The most popular candidates within the Republican wing of the Republican Party are Huckabee and Ron Paul. At this point, Huckabee’s primary problem is name-recognition, or the lack thereof.
He doesn’t have the instant name-recognition of Rudy, Hillary, or McCain, and—unlike Romney—he doesn’t have the cash flow to buy instant name-recognition. Thus far he’s been unable to break out of the “second tier”—which is unfortunate.
As for Ron Paul, I think more highly of his supporters than I think of his positions. As far as counterterrorism is concerned, I don’t think he understands the enemy, as a result of which he doesn’t understand how to cope with the enemy.
What he says about “blowback” has a modicum of truth. As such, his position has the appeal of a half-truth. Just enough truth to make it plausible, but not enough truth to make it responsible.
His position in a nutshell is that the jihadis wouldn’t be over here unless we were over there. Well, that’s catchy, and it’s true in a sense, but it’s truer than he knows.
The jihadis define American presence far more broadly than our military presence. We are “over there” through our economic might and cultural penetration. We are “over there” when we come into their living rooms via the TV and Internet and Hollywood fare.
The main problem that the jihadis have with America is not due to our physical presence in the Mideast, but our cultural and economic dominance.
We are not going to appease them by withdrawing into the borders of the continental United States and redeploy our resources to organizing the annual State Fair—for the impact of American culture would still extend beyond the Eastern Seaboard to reach the Mideast. This is a war of values as much as bullets. They feel threatened by our values. Western values—for better or worse—undermine traditional Islamic social values (e.g. Sharia). So this is ultimately an ideological battle, and not a war to make the world safe for Standard Oil.

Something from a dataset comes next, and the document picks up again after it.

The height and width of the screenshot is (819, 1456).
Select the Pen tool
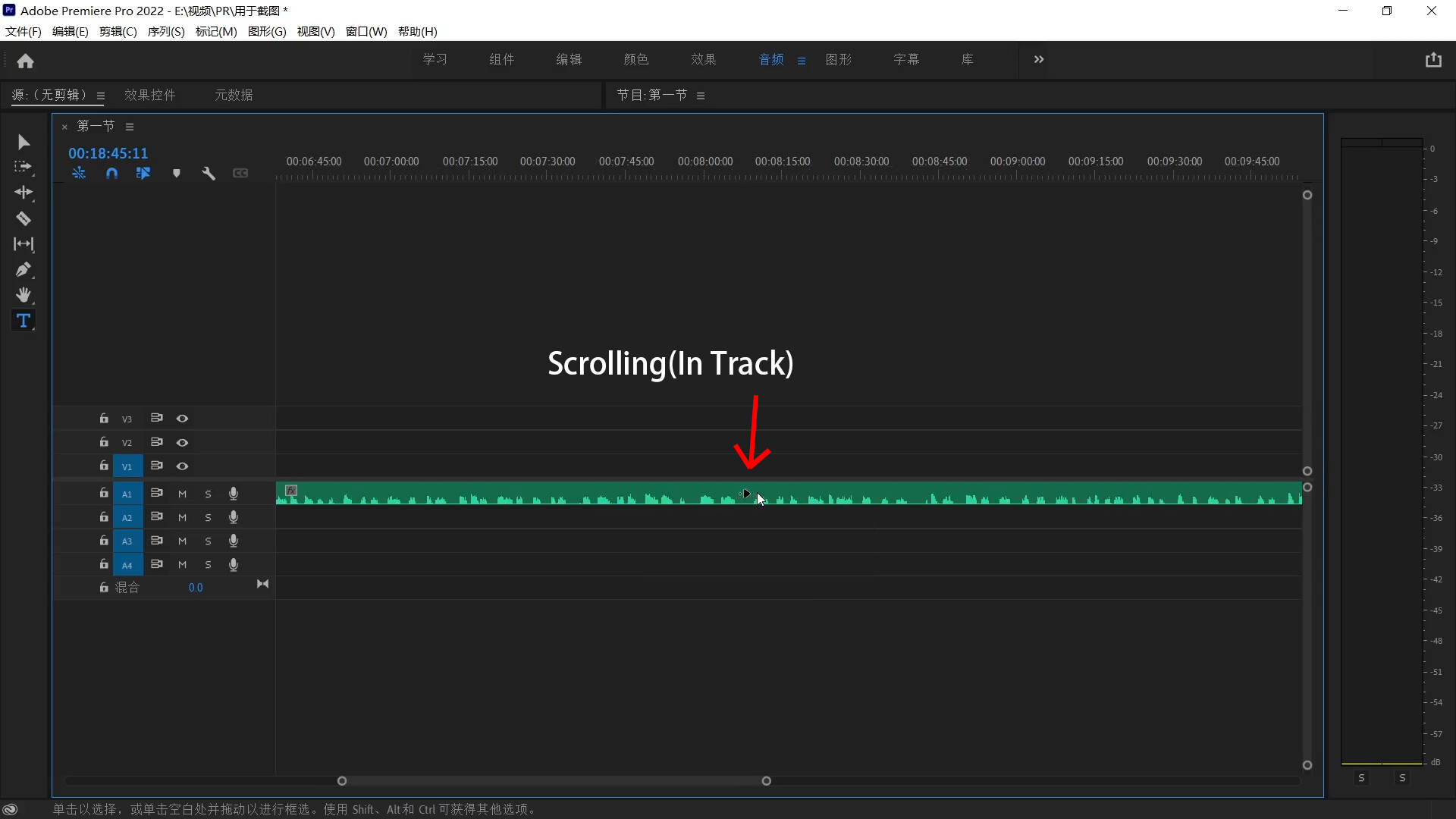[24, 270]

They also resent our economic clout.
And I’d add that, of itself, “blowback” is not much of an argument. Yes, when you fight back, you make your enemy mad at you. So what? Should we let a bully rule the schoolyard because we’re afraid of getting a black-eye if we don’t give in to his demands?
Ron Paul is also too rule bound to adapt to the new tactics of a new enemy and offer real time countermeasures. Sorry, but he reminds me of hospital bureaucrat who lets the gunshot victim bleed to death in the ER while the paperwork is being processed.
You can’t fight a suicide bomber in triplicate. Indeed, the jihadis are trying to shackle us in reams of red tape.
Although Ron Paul has cast himself in the part of the doughty Constitutionalist, his method acting doesn’t overcome the suspension of disbelief. I’m sure he’s sincere, but his idea of checks and balances seems to be limited to the role of Congress and the Court as a check on the White House—without any corresponding check on Congress or the Court.
He’d deny that, of course, but as a practical matter he’s attempting to hamstring the Executive in the “war on terror.” At that level he’s interchangeable with a lawyer for the ACLU.
Huckabee is my first-pick. Fred Thompson is underwhelming. But he has a fairly conservative voting record. If Huckabee can’t break out of the pack, then I’d be prepared to vote for Thompson as an uninspiring, but adequate compromise candidate.